I recently have been playing with parsing GPX files and spitting out the results into a special KML file. I initially wrote a parser using minidom, yet after running this the first time – and my Core2Duo laptop reaching 100% utilization for 10 seconds – I realized I needed to re-write it using something else.
I spent a little time reading the different parsers for XML and eventually read more about cElementTree. And it is included with Python2.5, sweet.

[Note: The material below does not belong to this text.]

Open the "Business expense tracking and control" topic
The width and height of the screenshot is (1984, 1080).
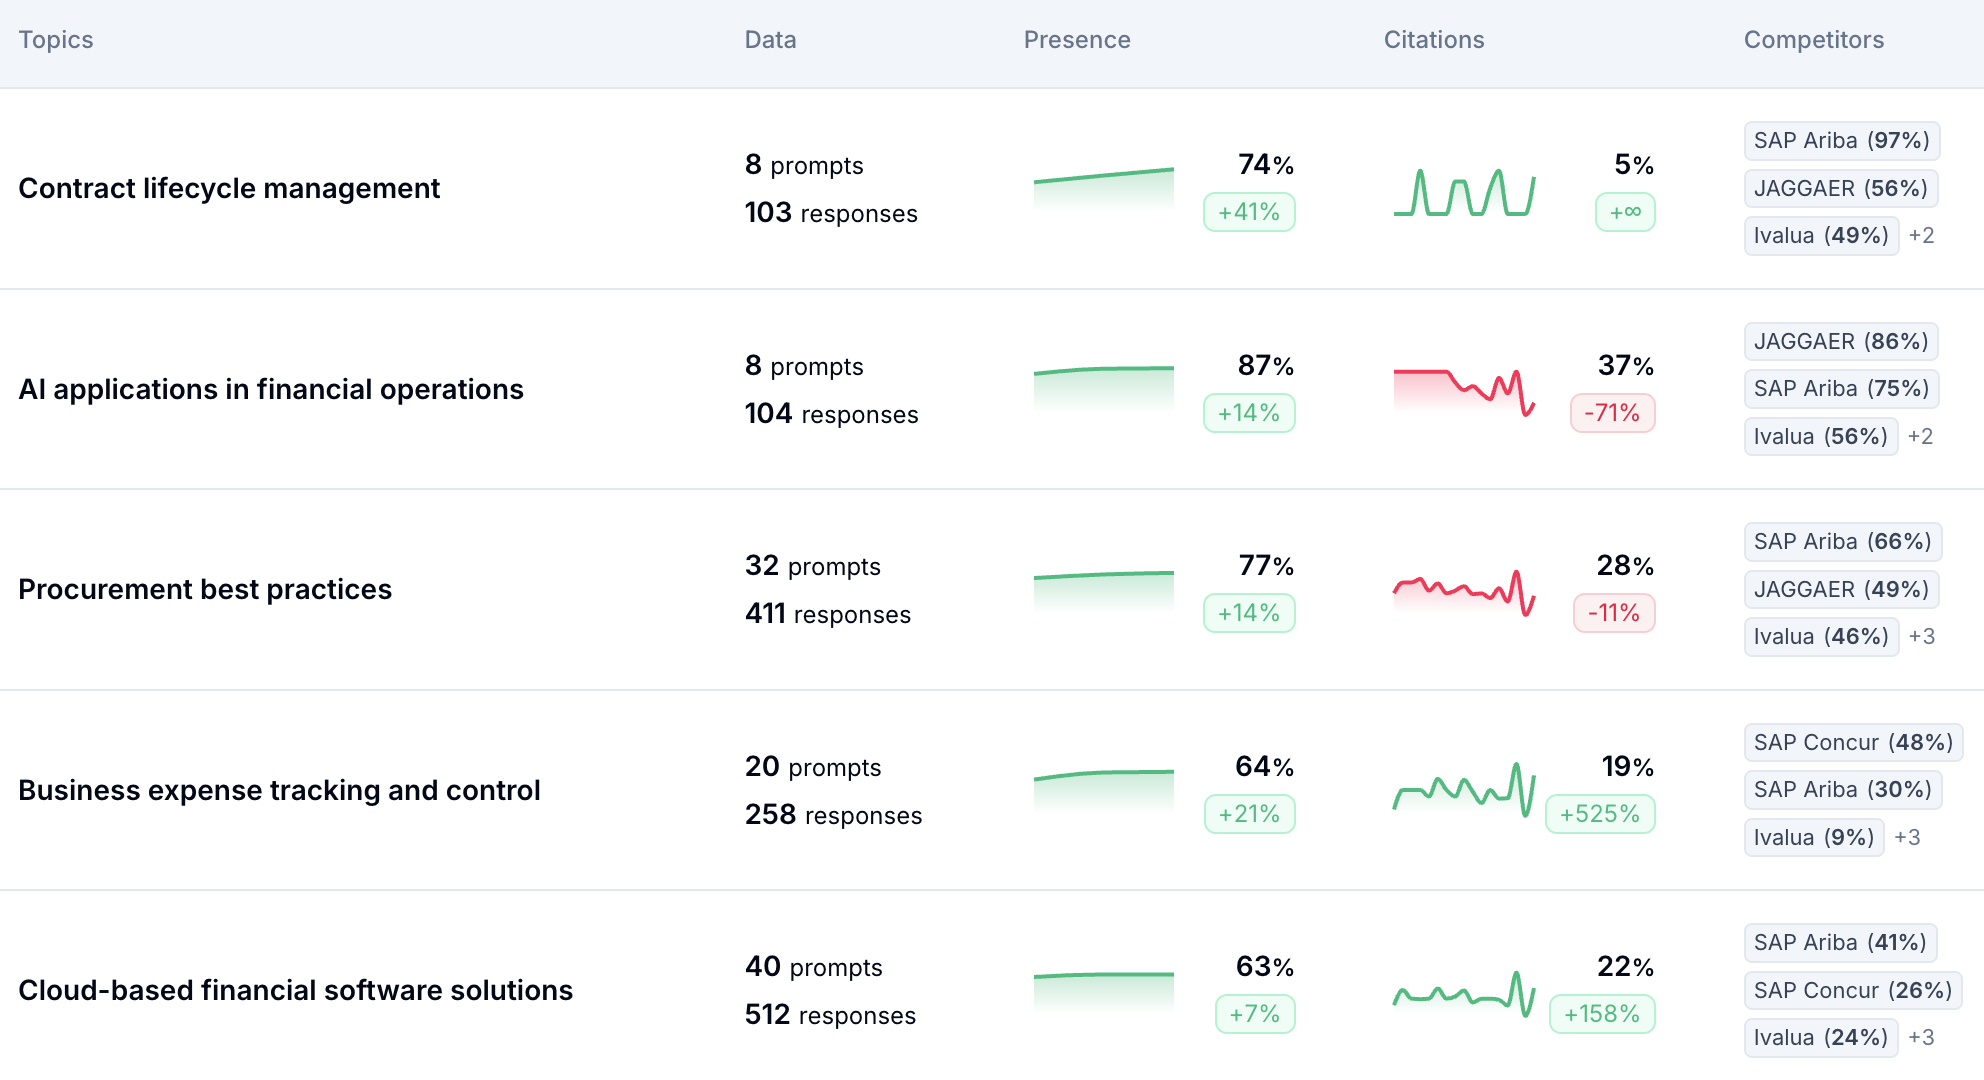pos(279,790)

I quickly rewrote the code and did some tests. First, the two bits of code for parsing my GPX file:
minidom-speed.py
#!/usr/bin/python
from xml.dom import minidom
from genshi.template import TemplateLoader
def collect_info():
dom = minidom.parse('airport.gpx')
for node in dom.getElementsByTagName('trkpt'):
lat = node.getAttribute('lat')
lon = node.getAttribute('lon')
speed = node.getElementsByTagName('speed')[0].firstChild.data
speed = float(speed) * 10
coords = '%s,%s' % (lon, lat)
coords_speed = '%s,%s' % (coords, speed)
yield {
'coordinates': coords_speed
}
loader = TemplateLoader(['.'])
template = loader.load('template-speed.kml')
stream = template.generate(collection=collect_info())

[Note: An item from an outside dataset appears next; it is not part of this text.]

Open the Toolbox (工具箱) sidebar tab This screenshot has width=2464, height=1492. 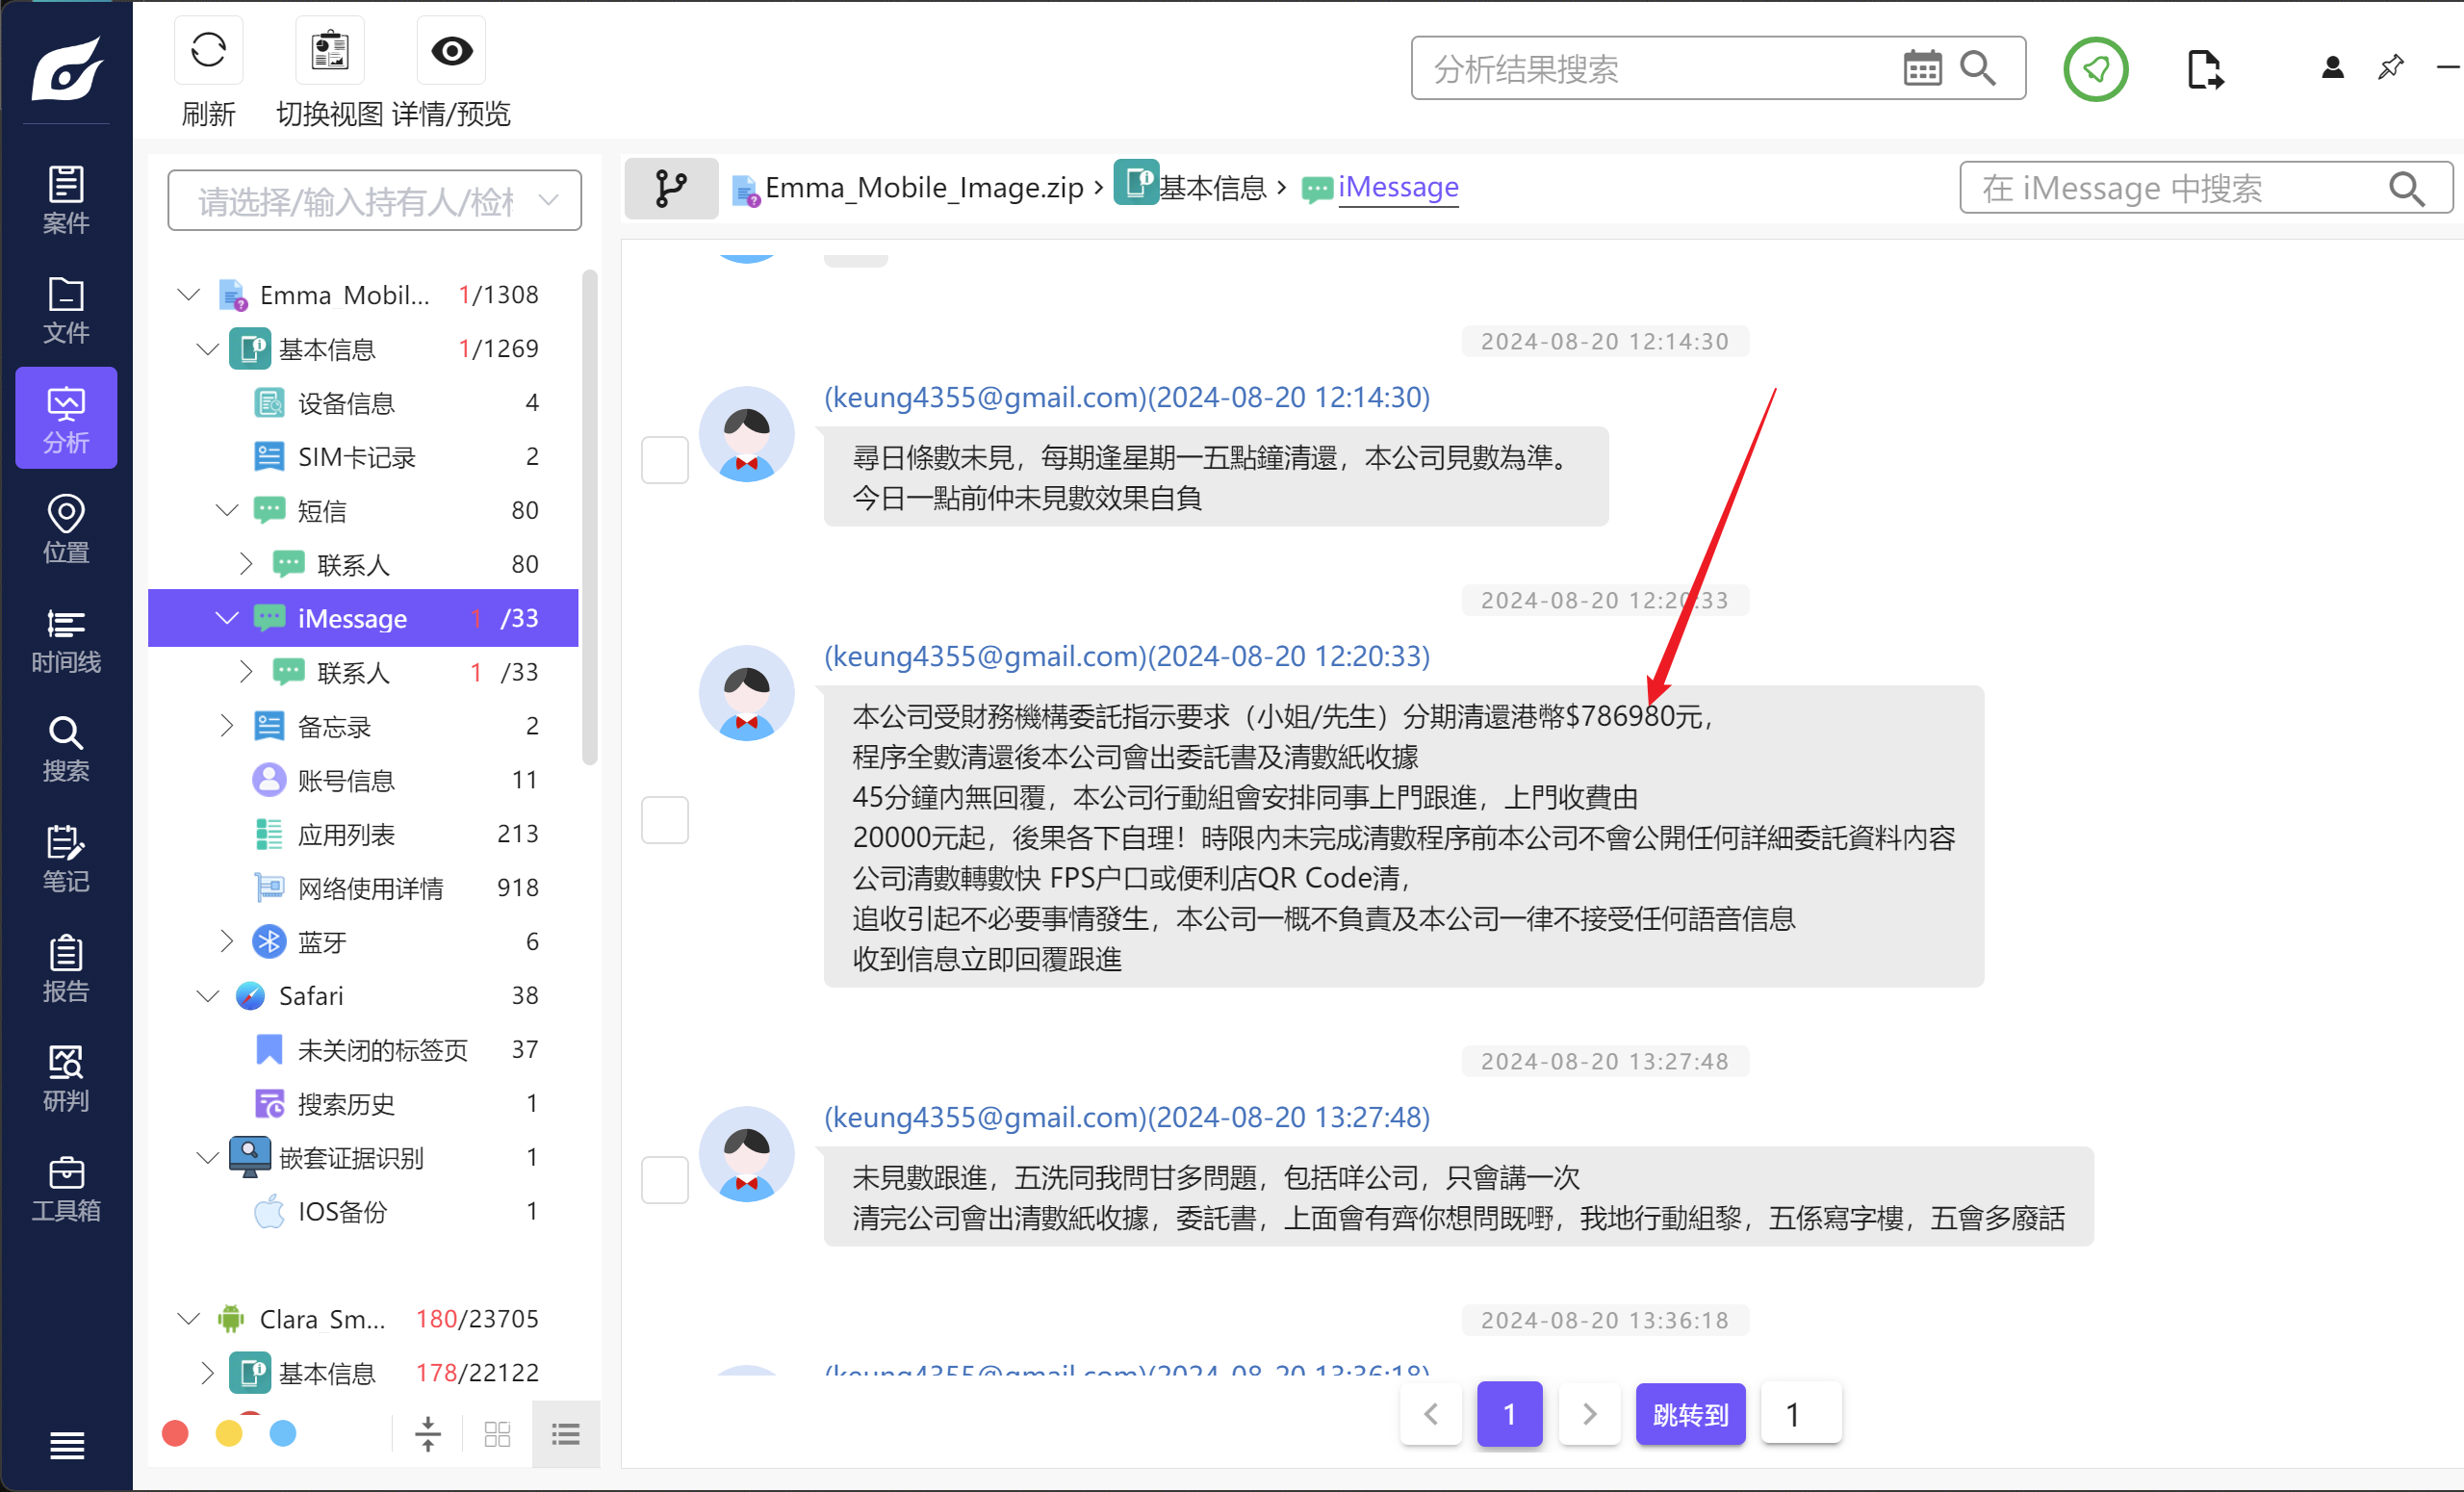pos(66,1188)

f = open('minidom.kml', 'w')
f.write(stream.render())
cet-speed.py
#!/usr/bin/python
import sys,os
import xml.etree.cElementTree as ET
import string
from genshi.template import TemplateLoader
def collect_info():
mainNS=string.Template("{http://www.topografix.com/GPX/1/0}$tag")
wptTag=mainNS.substitute(tag="trkpt")
nameTag=mainNS.substitute(tag="speed")
et=ET.parse(open("airport.gpx"))
for wpt in et.findall("//"+wptTag):
wptinfo=[]
wptinfo.append(wpt.get("lon"))
wptinfo.append(wpt.get("lat"))
wptinfo.append(str(float(wpt.findtext(nameTag)) * 10))

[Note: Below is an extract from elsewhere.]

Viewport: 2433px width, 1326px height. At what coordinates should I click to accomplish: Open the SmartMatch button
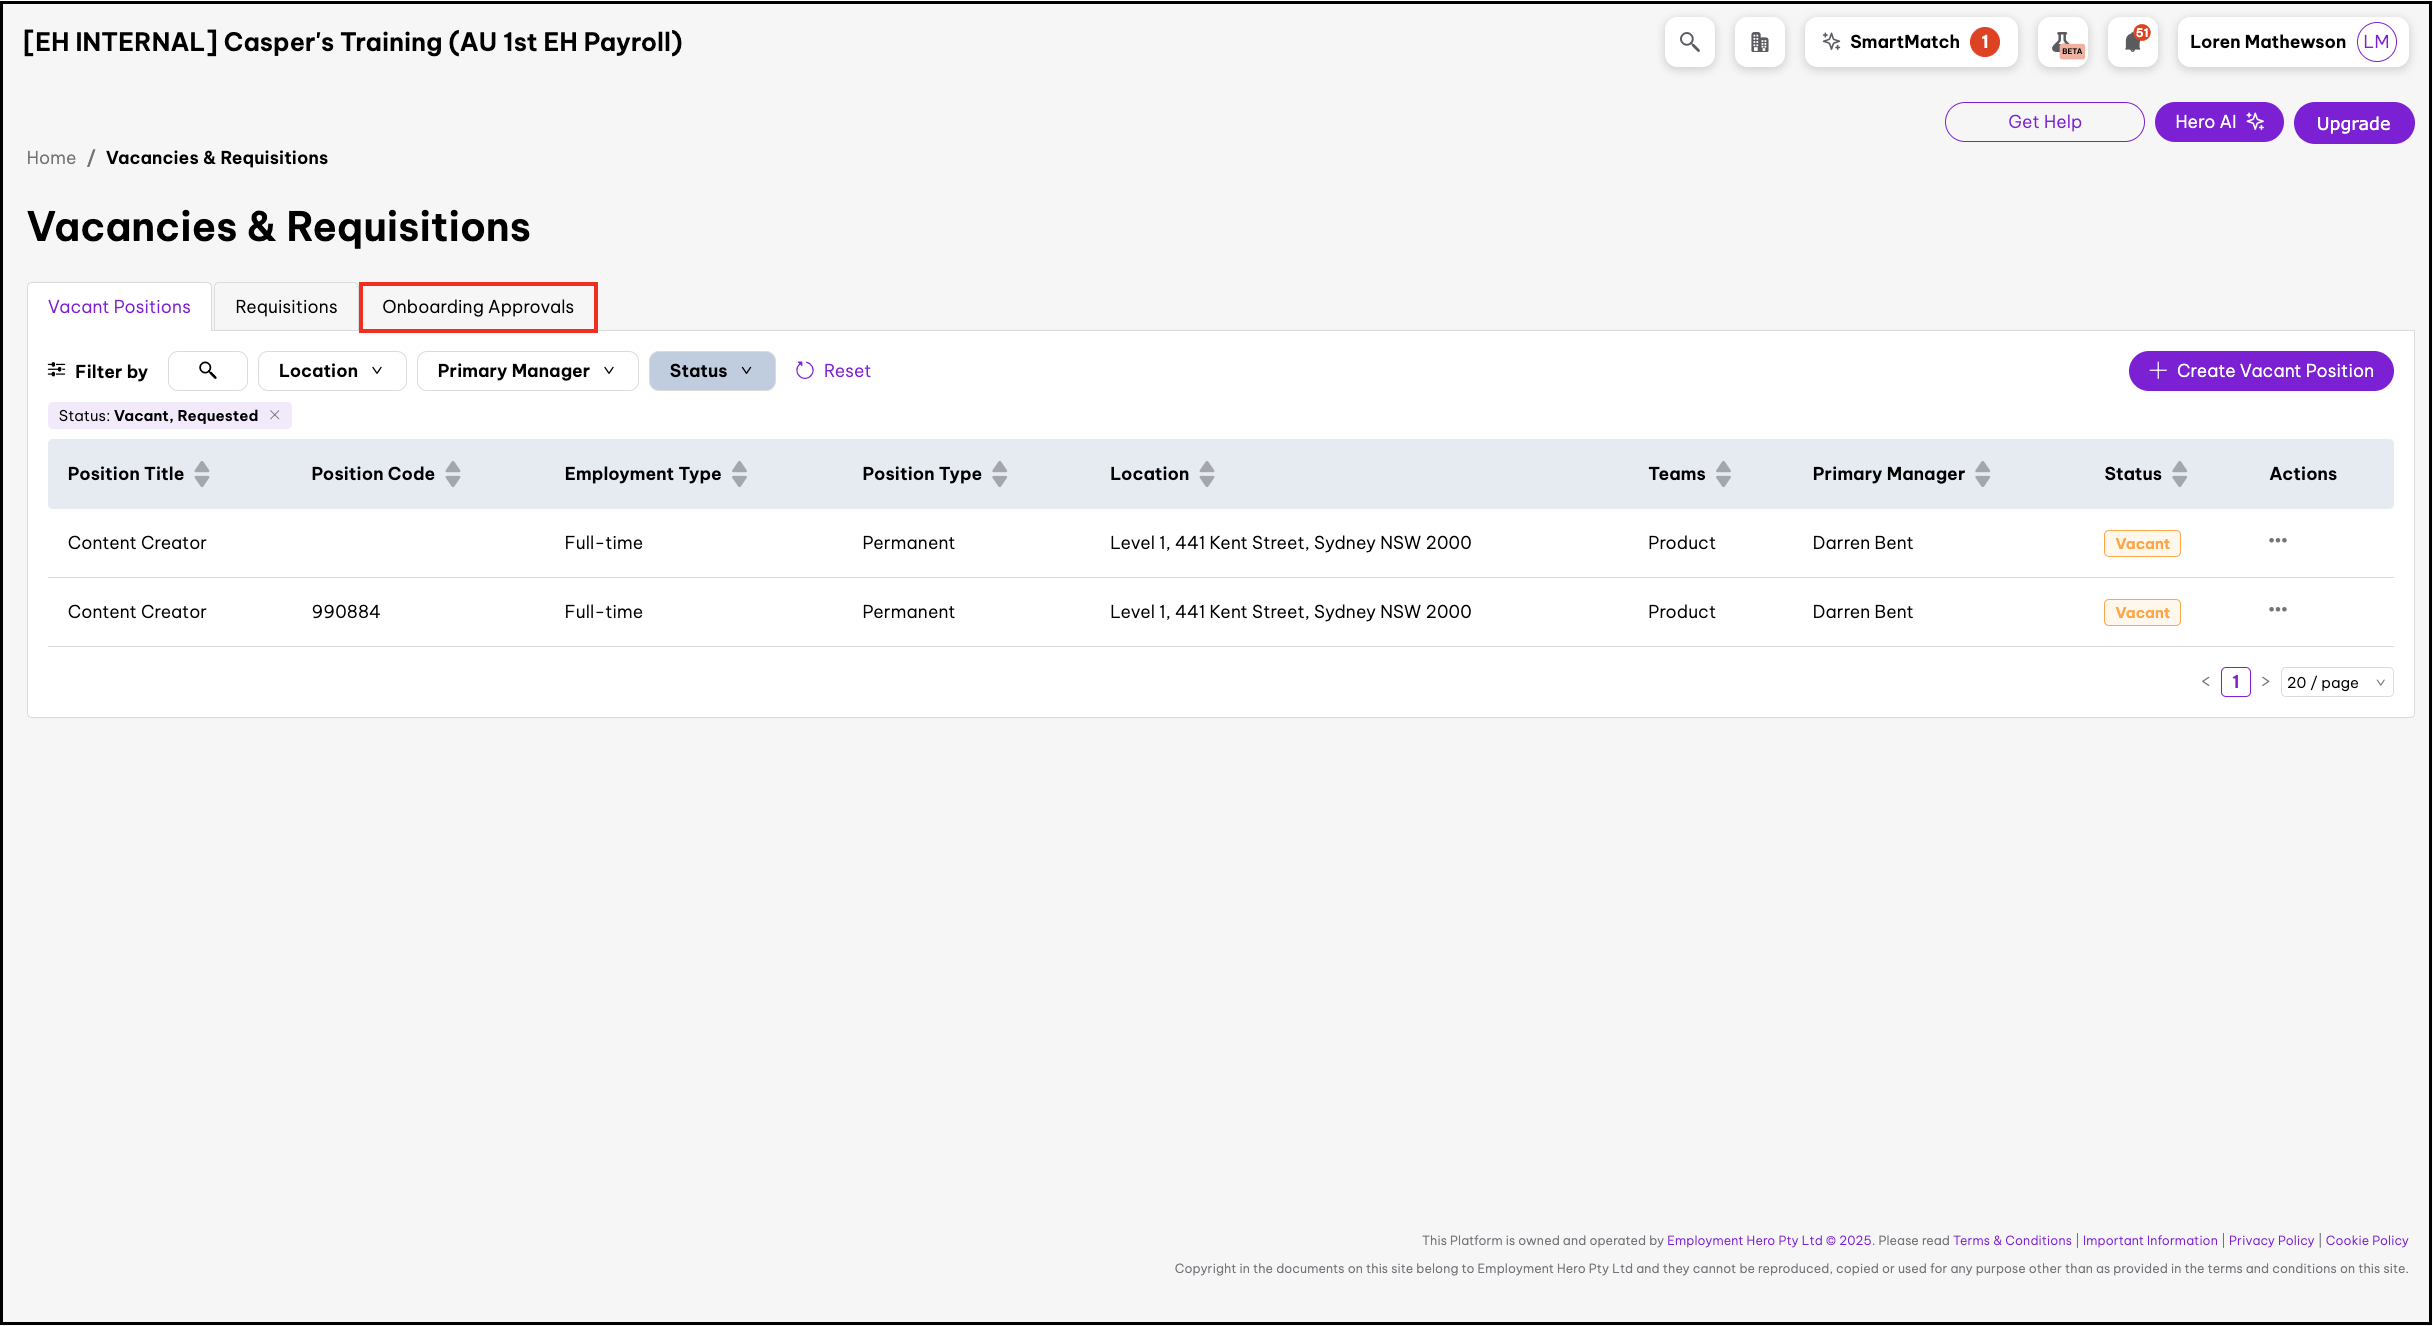pos(1910,42)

coords_speed = ",".join(wptinfo)
yield {
'coordinates': coords_speed,
}
loader = TemplateLoader(['.'])
template = loader.load('template-speed.kml')
stream = template.generate(collection=collect_info())
f = open('cet.kml', 'w')
f.write(stream.render())
The speed difference is not just noticeable, but very noticeable.
minidom-speed.py
$ python -m cProfile minidom-speed.py
4405376 function calls (3787047 primitive calls) in 32.142 CPU seconds
cet-speed.py
$ python -m cProfile cet-speed.py
1082061 function calls (904167 primitive calls) in 6.736 CPU seconds
A quarter as many calls and almost 5x faster – at least that’s how I interpret the results. Much better!